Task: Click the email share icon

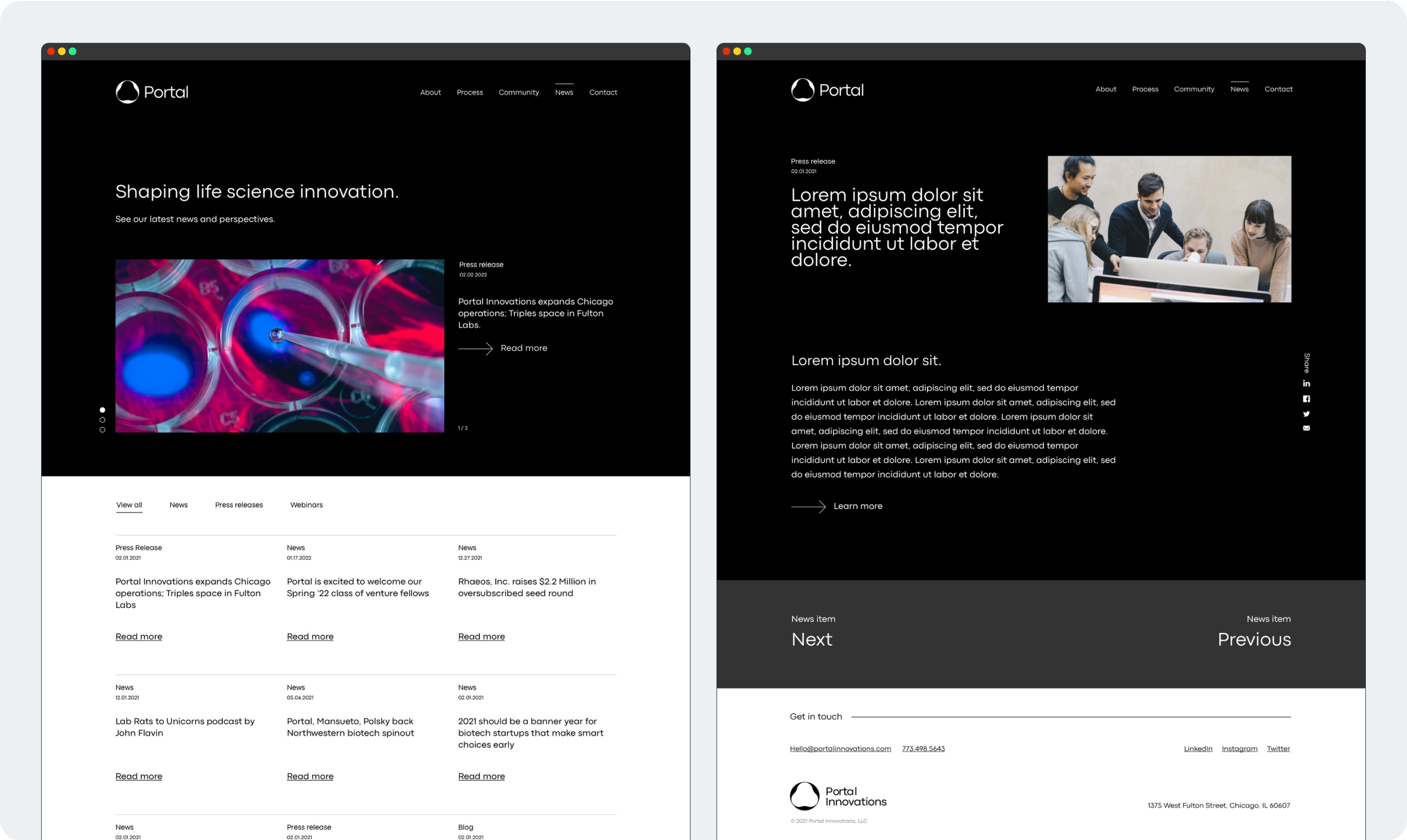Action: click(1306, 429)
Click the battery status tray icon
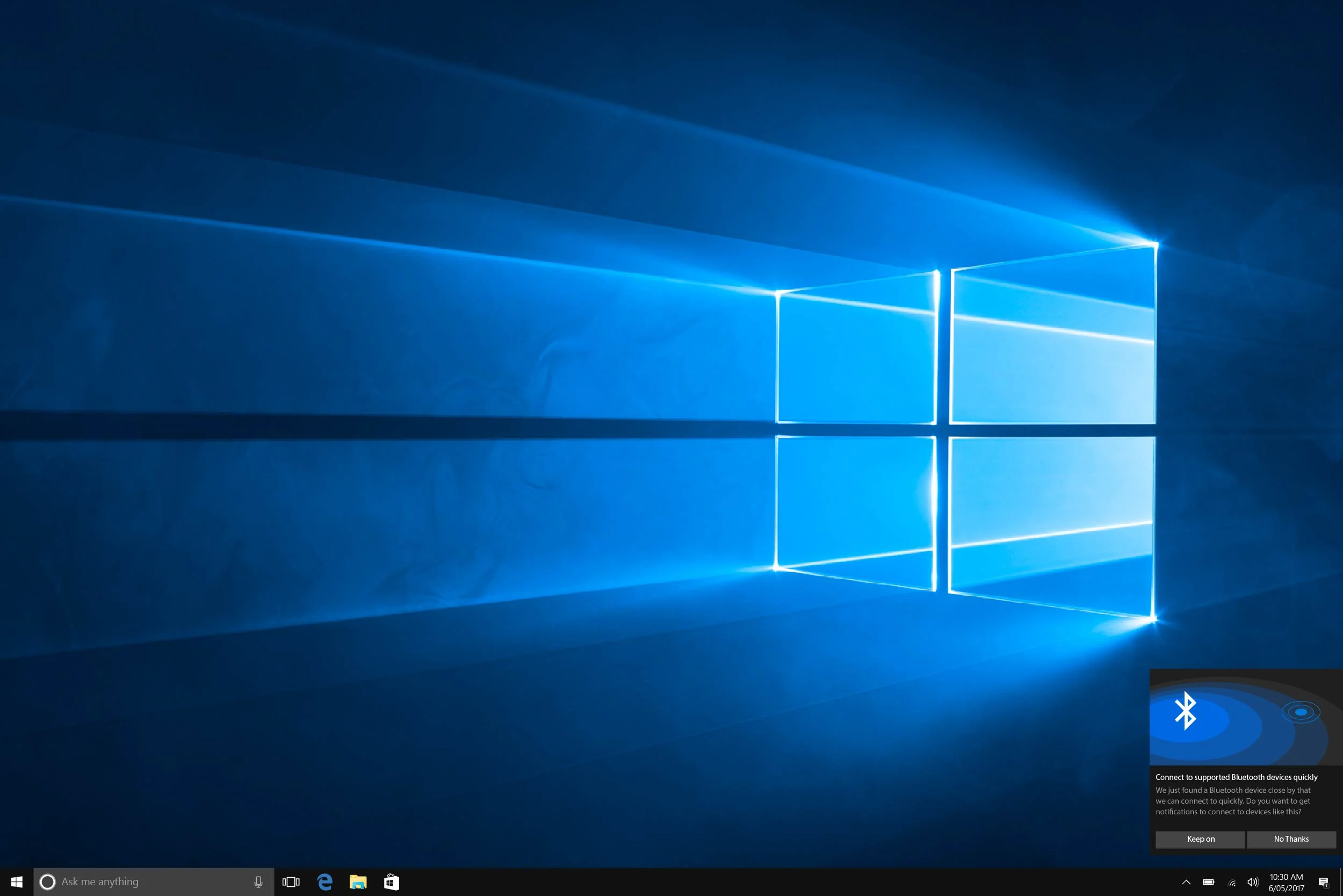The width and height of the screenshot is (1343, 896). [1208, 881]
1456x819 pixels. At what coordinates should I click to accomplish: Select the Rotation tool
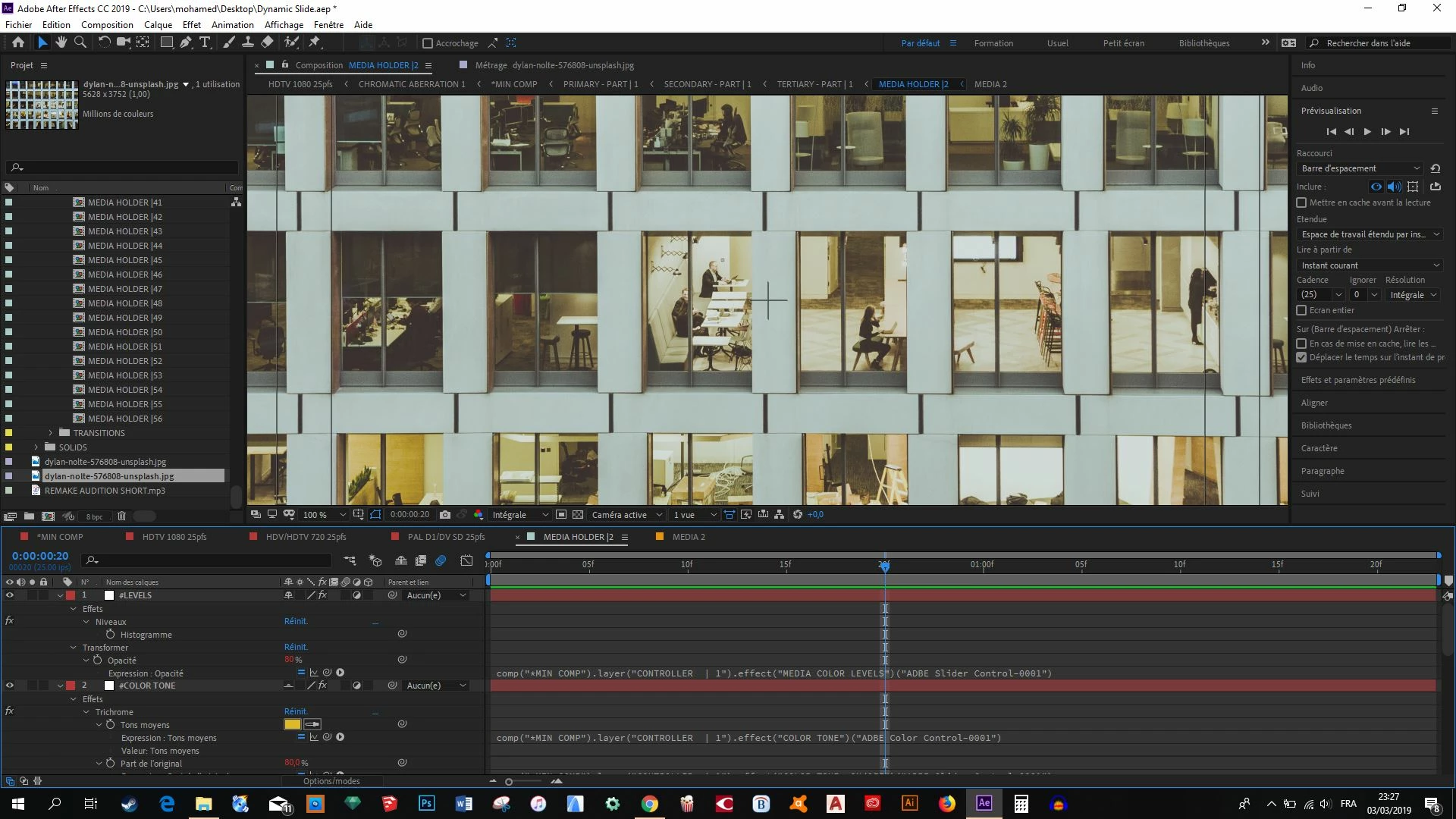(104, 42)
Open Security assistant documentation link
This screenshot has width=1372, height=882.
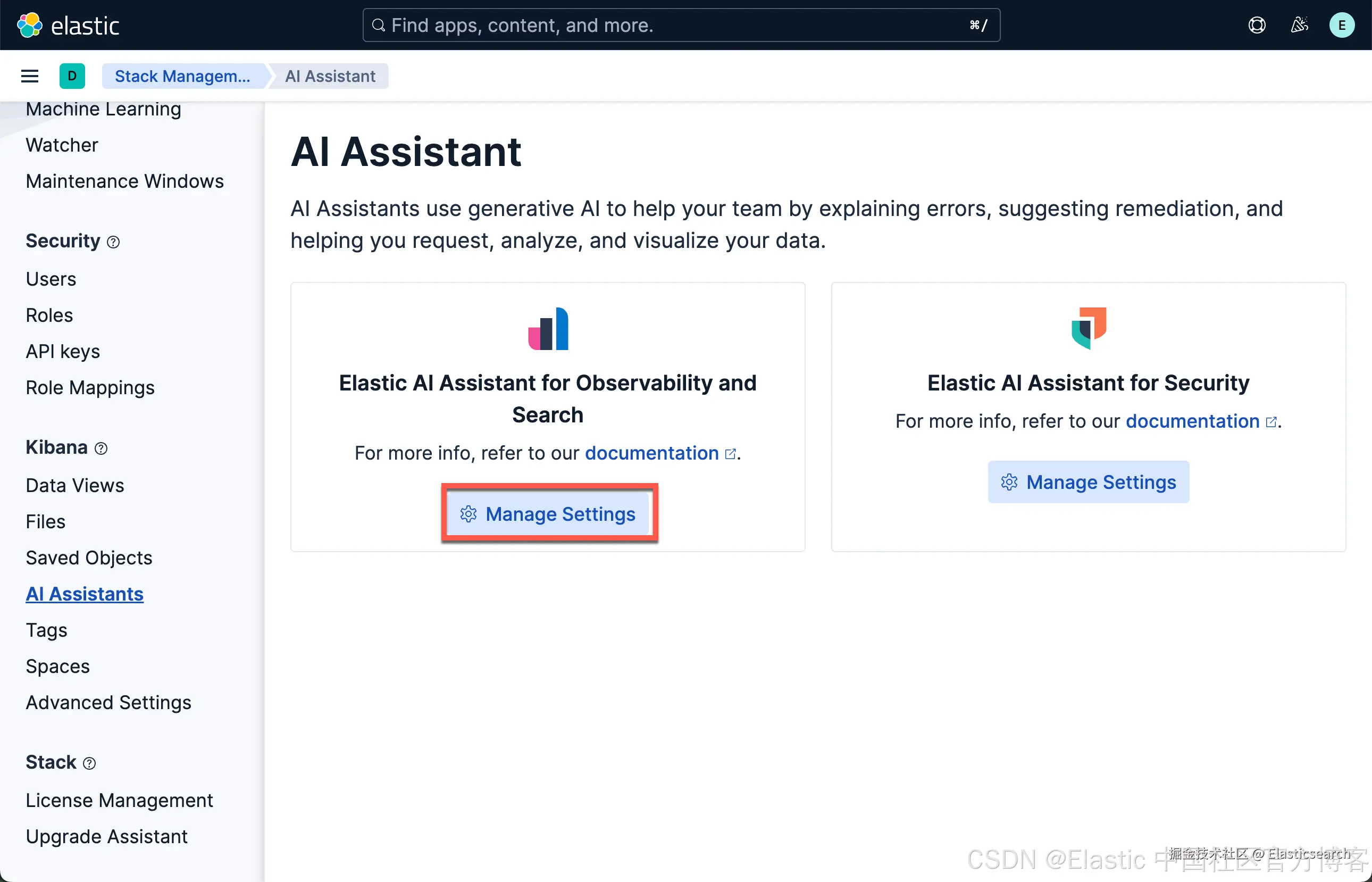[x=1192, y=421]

--

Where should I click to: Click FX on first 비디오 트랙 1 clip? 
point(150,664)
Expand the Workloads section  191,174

---

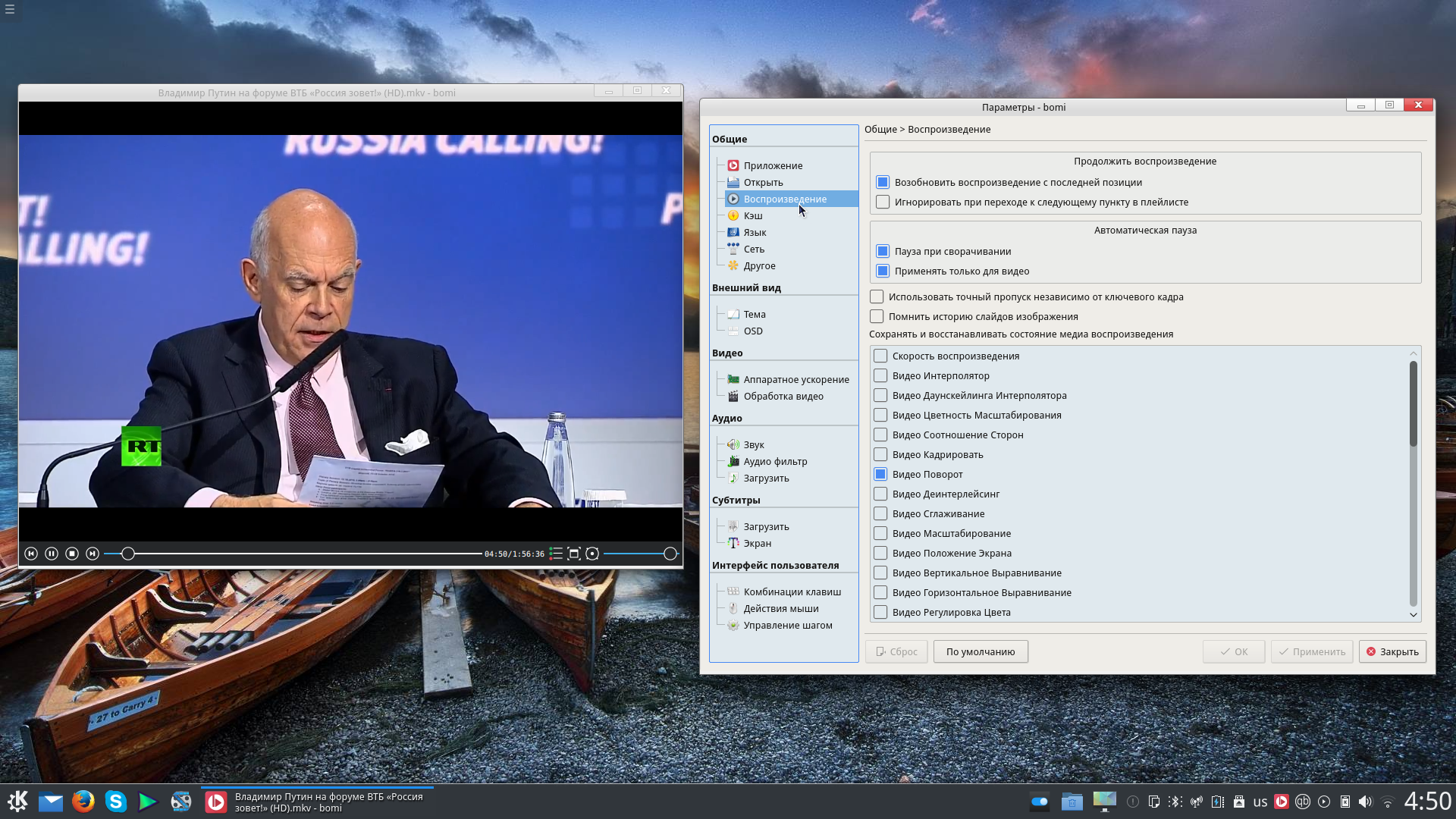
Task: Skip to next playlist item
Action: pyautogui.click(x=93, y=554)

## TASK:
Go to the line in the material above that contains "Where should I" and copy exactly from there through the line that contains "Expand the Workloads", stopping after it.

## RESULT OF THE TASK:
Where should I click to: Click FX on first 비디오 트랙 1 clip? 
point(150,664)
Expand the Workloads section  191,174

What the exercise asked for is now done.